Graphic for News Item: Obama's Energy Chief Returns, Citing Leadership Void Under Trump

While President Donald Trump’s Energy Department is studying how to save coal plants, veterans from the administration of President Barack Obama’s Energy Department announced a new effort to figure out how to curtail carbon in the U.S. energy system.

Ernest Moniz, who was Obama’s Energy secretary, said Wednesday that there is a “leadership void” under Trump, and his new group would pursue much of the research and analysis that was begun in the federal government under his tenure. Given Trump’s budget proposal to cut energy spending by $3.2 billion, Moniz said this nonprofit, called the Energy Futures Initiative, is necessary.

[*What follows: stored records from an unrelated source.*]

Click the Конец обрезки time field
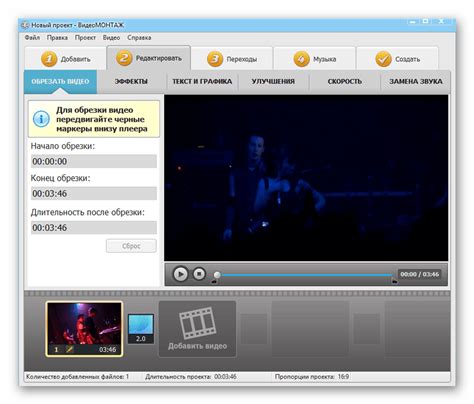 94,193
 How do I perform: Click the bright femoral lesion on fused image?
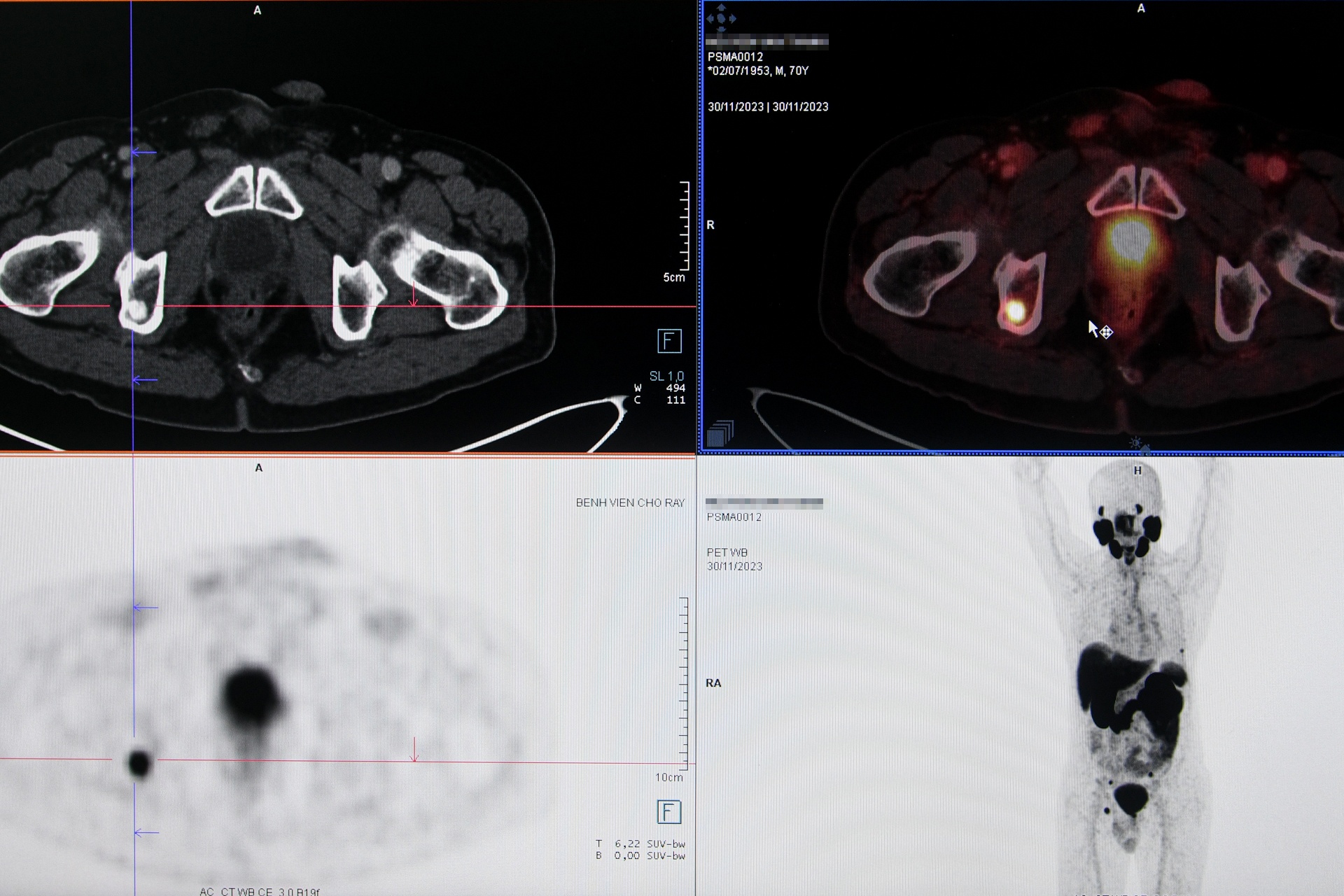[1015, 312]
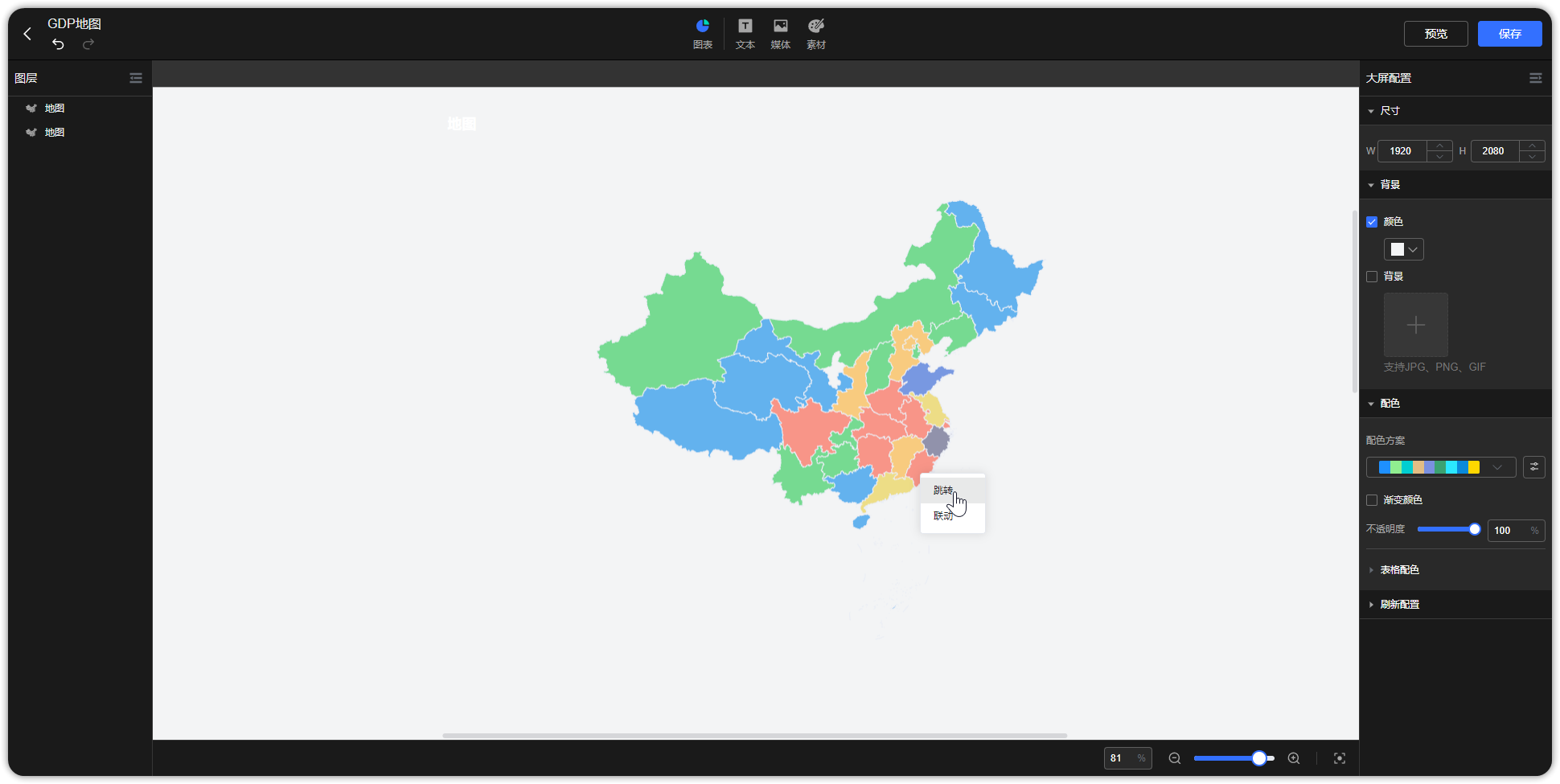This screenshot has height=784, width=1560.
Task: Click the redo arrow icon
Action: 88,45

The budget “just across the board doesn’t do the job,” Moniz said at the National Press Club. “There is not a credible way to say the budget supports the kind of activities that we were pursuing.”

Moniz, a nuclear physicist who has taught at the Massachusetts Institute of Technology, already began a study of the U.S. electrical grid that could rival a similar one initiated by his successor, Rick Perry, at the Energy Department. Perry’s review drew criticism from environmentalists and renewable energy advocates because he emphasized the importance of saving struggling coal plants.

Perry has questioned the science behind climate change, saying this week that ocean currents and the environment may be responsible for it rather than carbon emissions. Moniz, on the other hand, is aiming at figuring out what policies are necessary to achieve “deep decarbonization.”

In assembling this research group, Moniz has gathered a number of former Energy Department employees, including Joseph Hezir, its former CFO, and Melanie Kenderdine, his energy counselor who also served as director of the department’s Office of Energy Policy and Systems Analysis.

In addition to the group’s study of the grid — expected out later this year — Moniz said the venture will focus on areas such as energy security like the Strategic Petroleum Reserve, global gas markets, nuclear power and technological breakthroughs. Much of that is work the Energy Department was doing under Obama, work that Moniz said would likely grind to a halt under Trump’s budget proposal.

Still, Moniz said no private effort can replace the role of the government.

“Public-private partnerships are important, but the idea that they’re going to fill this gap, I just don’t see,” he said.